Read with StreamReader up to a certain string


I'm writing a file parser in a .NET application that reads the file with a StreamReader. The file to be parsed starts with a header that ends with "<eoh>". I want to either read or ignore everything from the start until that string. The actual data starts after that.

The file is not line based. Everything is spearated only by such marker strings. So I cannot use ReadLine.

How can I do that without reading one character at a time and implementing a state machine to recognise the marker work characters? I'm specifically looking for a method like StreamReader.SkipUntilAfter(string) or StreamReader.ReadUntil(string).

Oh, and this project is still using .NET 2.0, so LINQ is not desired here. Although I could probably resolve that if somebody suggests using it.


Solution

  • TextReaders generally do already read just character by character. They use a buffer so that that's faster, but a buffer to the StreamReader isn't any different than just reading ahead and pulling only until the <eoh>. There will also be no better way to skip until after that header, for the same reason. The absolute best-case scenario would be a built-in function that simply visually abstracts the underlying code, so that isn't particularly useful.

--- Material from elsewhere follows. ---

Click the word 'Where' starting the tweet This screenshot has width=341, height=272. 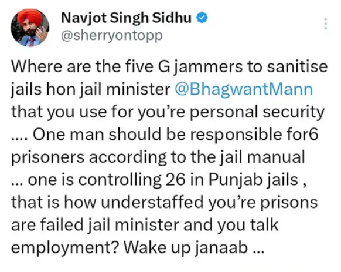[37, 66]
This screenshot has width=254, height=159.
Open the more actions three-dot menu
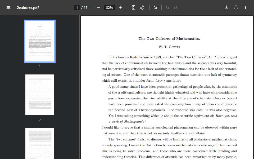pyautogui.click(x=246, y=7)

    In case you don't believe me for whatever reason, here's the source code.

    Also, it's worth noting that you'll have to look character-by-character no matter what. Even if you had a way of pulling them into memory without doing so, comparing two strings is a character-by-character operation. So you wouldn't be saving anything.

    Personally, I'd just go with something like this. It takes a TextReader and end-of-header string, and reads through the reader until it finds eoh. It then returns a bool for whether it found the marker or not.

    public bool SkipUntilAfterHeader(TextReader reader, string eoh)
    {
        int eohGuessIndex = 0;
        int next;
    
        while ((next = reader.Read()) != -1)
        {
            char c = (char)next;
    
            if (c == eoh[eohGuessIndex])
            {
                eohGuessIndex++;
                if (eohGuessIndex == eoh.Length)
                {
                    return true;
                }
            }
            else
            {
                eohGuessIndex = 0;
            }
        }
    
        return false;
    }
    

    I'm not sure what .NET 2.0 had or didn't have, so I wrote some stuff from scratch that may or may not have to be. But performance shouldn't be affected by that. A nice aspect of this is that you could also easily add a StringBuilder with an out parameter that would pass off the header information, in case you did want that later on.

    Then, usage is pretty simple.

    public void ReadFile(string path)
    {
        using (StreamReader reader = new StreamReader(path))
        {
            if (SkipUntilAfterHeader(reader, "<eoh>"))
            {
                // read file
            }
            else
            {
                // corrupt file
            }
        }
    }
    

    But, realistically, it might just be easier to read the whole file and return only the relevant part. It just depends on how important performance is, compared to readability.

    And in classically bad form, note that I haven't tested--or even compiled--any of this. But it should be relatively easy to fix, even if it doesn't work.